Quem descumprir as regras poderá sofrer sanções administrativas que incluem multas de até 20% do faturamento, suspensão das atividades por até 180 dias e até a perda definitiva da autorização para operar.
Dependendo da infração, órgãos de defesa do consumidor também poderão aplicar penalidades adicionais.
Por que o governo decidiu agir agora?

A decisão ocorre após o crescimento expressivo do mercado de apostas esportivas no Brasil e do aumento das discussões sobre seus impactos econômicos e sociais.
Nos últimos anos, as plataformas passaram a ocupar espaço relevante na publicidade nacional, patrocinando clubes de futebol, campeonatos, programas esportivos e criadores de conteúdo digital.
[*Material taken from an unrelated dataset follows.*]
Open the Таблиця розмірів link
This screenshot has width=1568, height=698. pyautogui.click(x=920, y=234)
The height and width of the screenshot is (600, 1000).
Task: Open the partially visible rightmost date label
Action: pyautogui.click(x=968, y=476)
Ao mesmo tempo, órgãos públicos passaram a discutir mecanismos para ampliar a proteção ao consumidor, especialmente diante de relatos envolvendo dependência comportamental, comprometimento da renda familiar e dificuldades financeiras relacionadas ao uso excessivo dessas plataformas.
Embora apostar seja uma atividade legal dentro das regras estabelecidas pelo governo, a nova regulamentação deixa claro que ela deve ser encarada exclusivamente como entretenimento, jamais como alternativa de investimento ou geração de renda.
O que muda para quem aposta
Para os usuários, as mudanças não alteram o funcionamento das plataformas autorizadas, mas aumentam a transparência sobre os riscos envolvidos.
Ao exigir advertências semelhantes às utilizadas em campanhas de saúde pública, o governo busca estimular decisões mais conscientes e reduzir a influência de propagandas que possam induzir consumidores ao erro.
Em um cenário marcado pelo aumento do custo de vida, maior seletividade na concessão de crédito e crescimento da inadimplência, especialistas reforçam que preservar o equilíbrio financeiro continua sendo uma das principais estratégias para evitar o superendividamento.
As novas regras entram em vigor no dia 17 de julho e representam um dos movimentos mais rigorosos já adotados pelo governo brasileiro para disciplinar a publicidade das plataformas de apostas, colocando a proteção do consumidor no centro da regulamentação do setor.